* BEGIN Materials provided *

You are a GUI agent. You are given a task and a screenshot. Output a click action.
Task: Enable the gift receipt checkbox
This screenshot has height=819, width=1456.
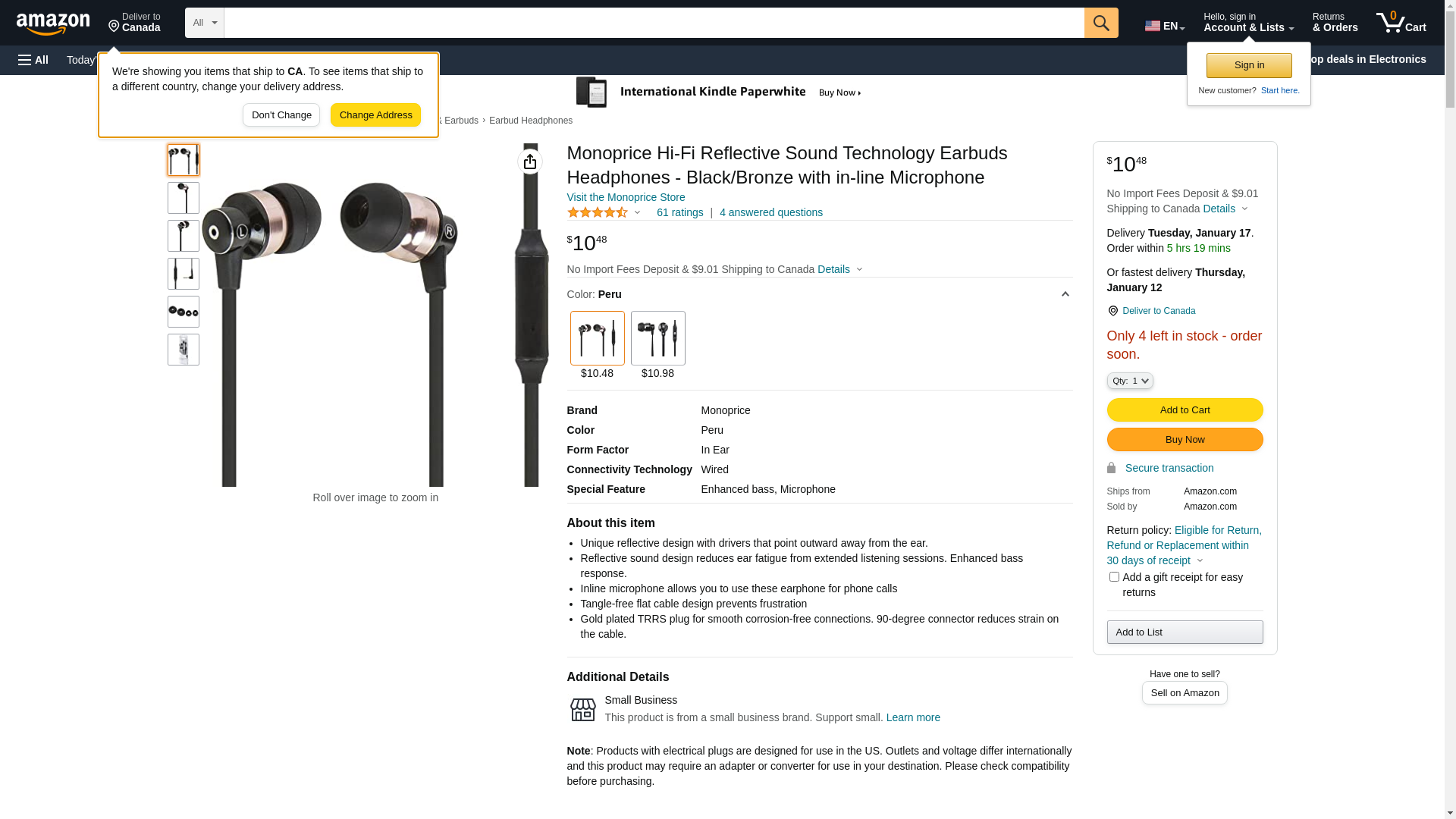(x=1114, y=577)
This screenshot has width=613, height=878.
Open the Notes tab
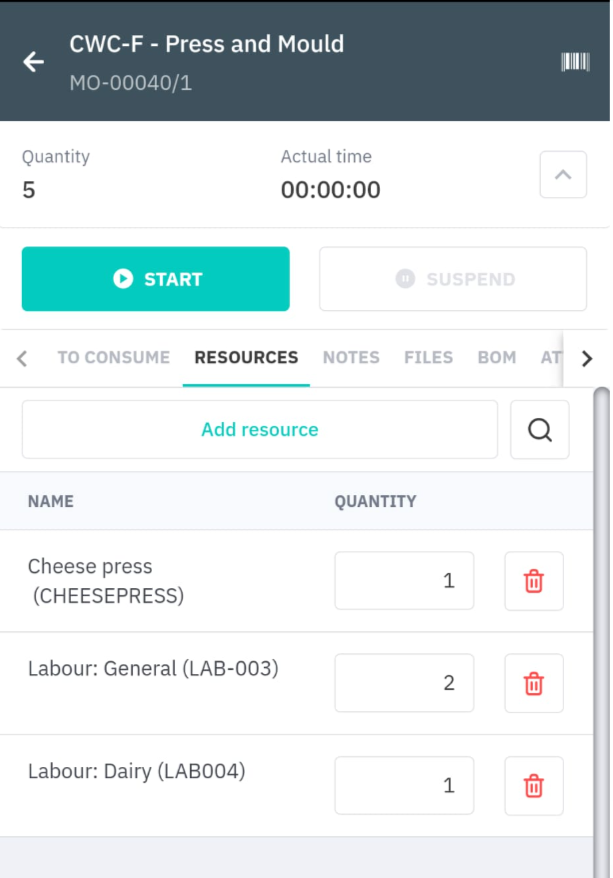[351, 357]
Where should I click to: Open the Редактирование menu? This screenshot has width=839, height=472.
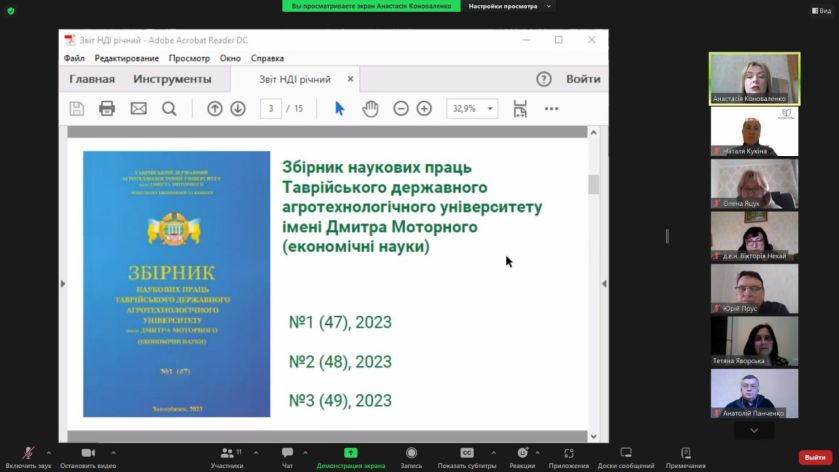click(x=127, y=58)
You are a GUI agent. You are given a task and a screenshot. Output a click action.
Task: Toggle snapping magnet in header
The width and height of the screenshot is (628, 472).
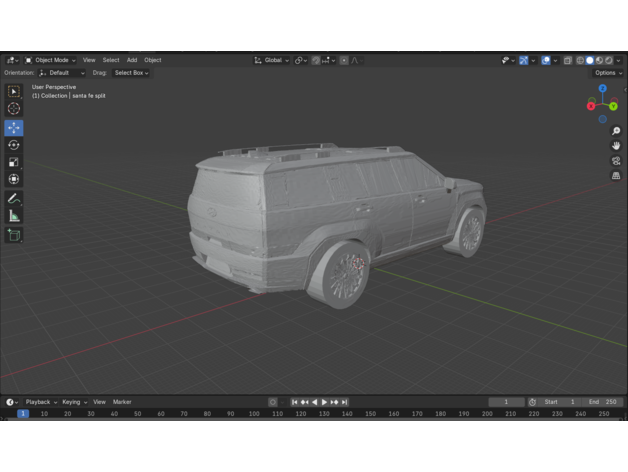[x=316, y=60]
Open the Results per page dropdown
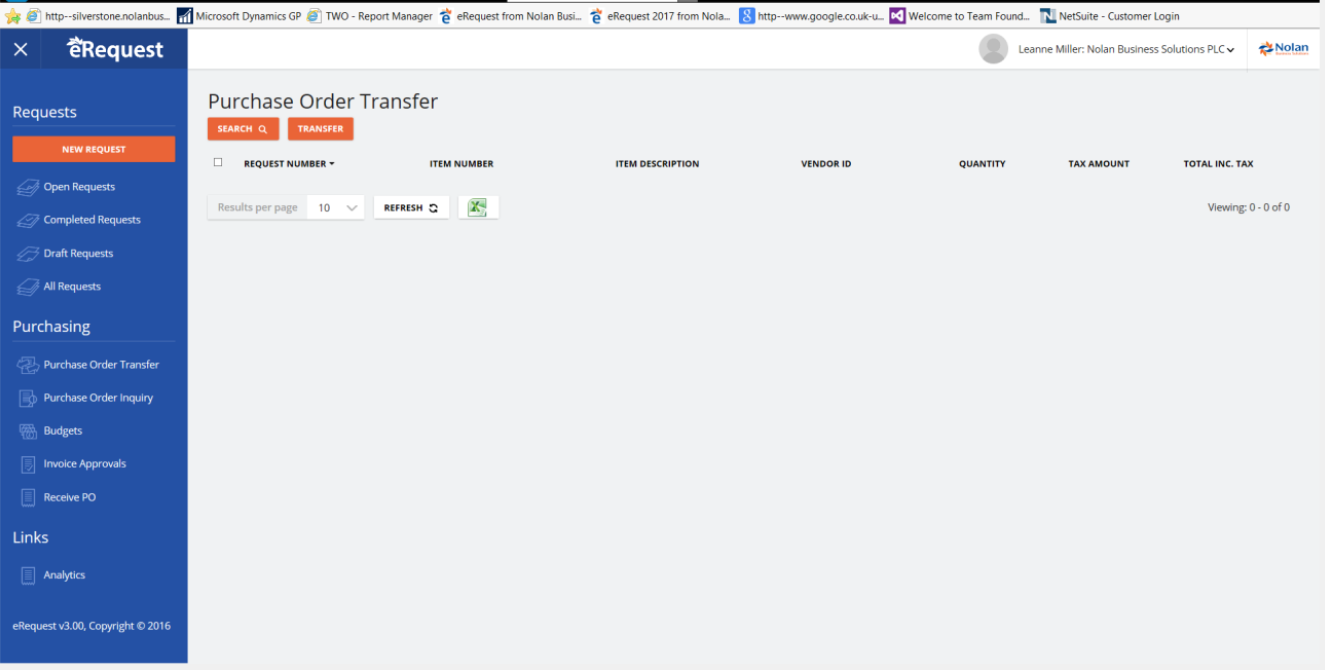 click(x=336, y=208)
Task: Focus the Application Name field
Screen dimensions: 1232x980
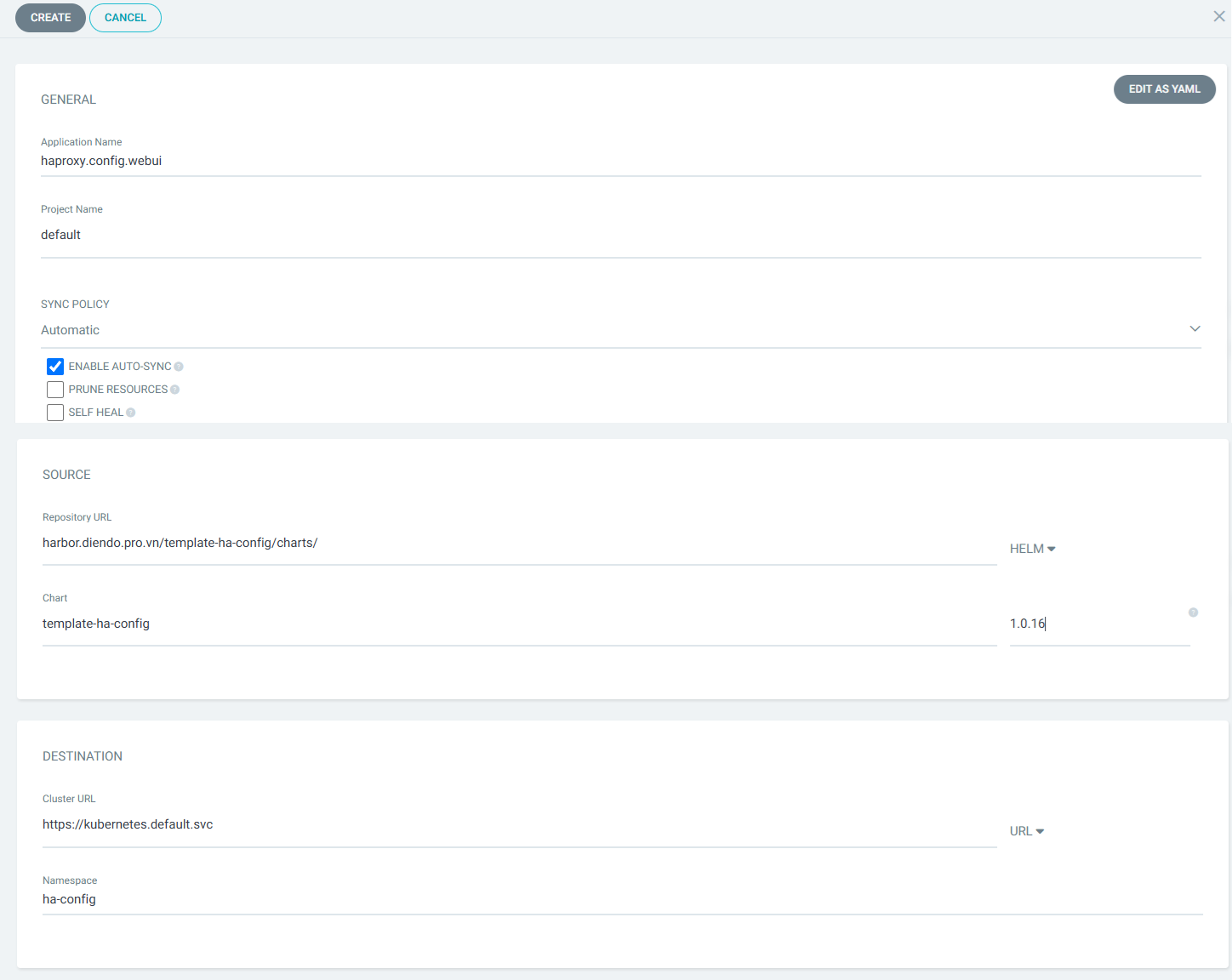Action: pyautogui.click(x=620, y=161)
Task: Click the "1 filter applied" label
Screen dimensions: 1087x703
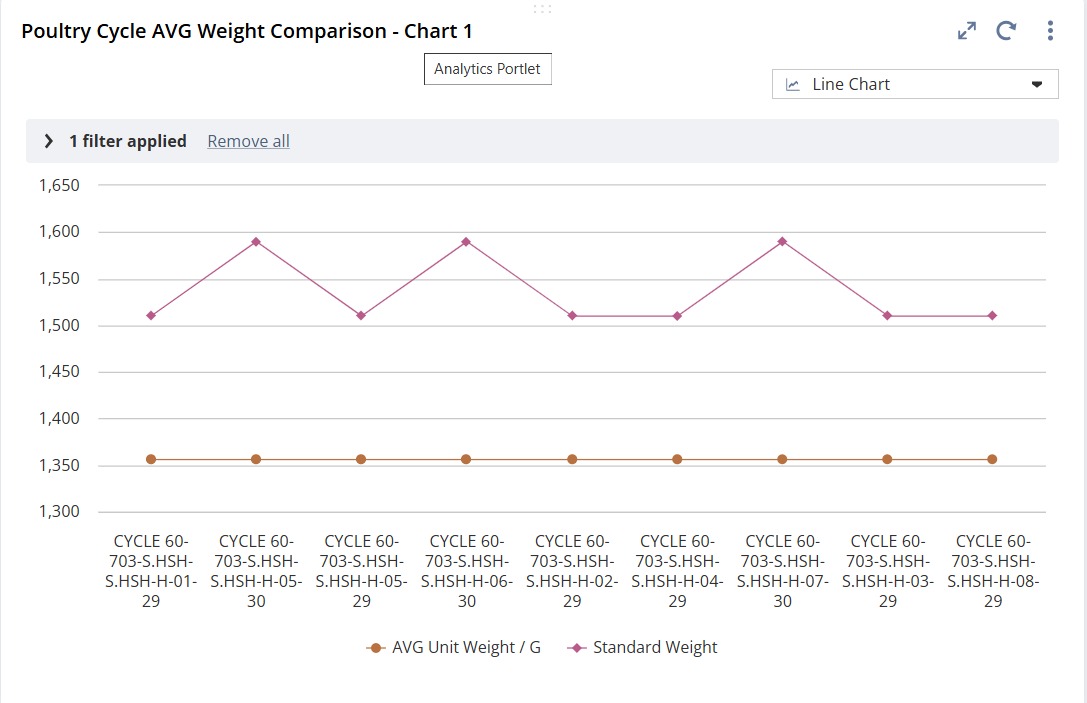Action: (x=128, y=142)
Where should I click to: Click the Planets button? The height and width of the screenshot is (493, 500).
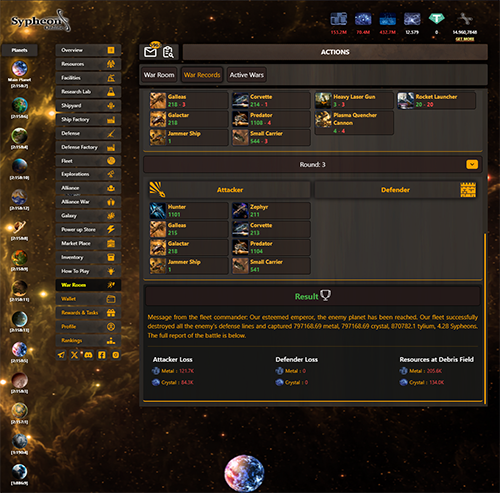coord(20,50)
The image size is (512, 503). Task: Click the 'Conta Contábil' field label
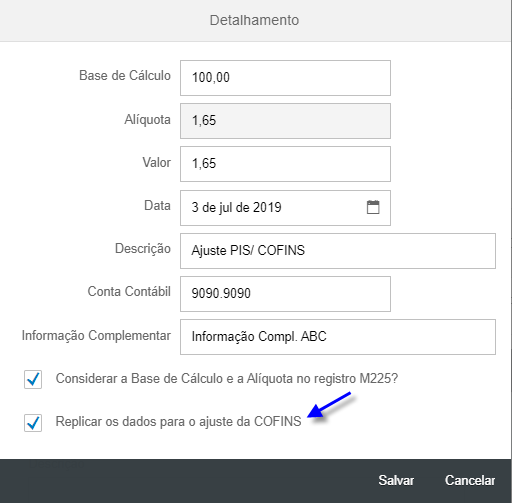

* END Materials provided *

To be done> Can you convert all of the entries above into a numbered list with one line per item, skipping blank lines and leaving the pictures out?

Written solution>
1. You are a GUI agent. You are given a task and a screenshot. Output a click action.
2. Task: Enable the gift receipt checkbox
3. This screenshot has height=819, width=1456.
4. (x=1114, y=577)
5. This screenshot has width=613, height=878.
6. Open the Notes tab
7. [351, 357]
8. Where should I click to: Open the Редактирование menu? This screenshot has width=839, height=472.
9. click(x=127, y=58)
10. You are a GUI agent. You are given a task and a screenshot. Output a click action.
11. Task: Toggle snapping magnet in header
12. The width and height of the screenshot is (628, 472).
13. [x=316, y=60]
14. Open the Results per page dropdown
15.  click(x=336, y=208)
16. Task: Focus the Application Name field
17. Screen dimensions: 1232x980
18. Action: pyautogui.click(x=620, y=161)
19. Task: Click the "1 filter applied" label
20. Screen dimensions: 1087x703
21. Action: (x=128, y=142)
22. Where should I click to: Click the Planets button? The height and width of the screenshot is (493, 500).
23. coord(20,50)
24. The image size is (512, 503). Task: Click the 'Conta Contábil' field label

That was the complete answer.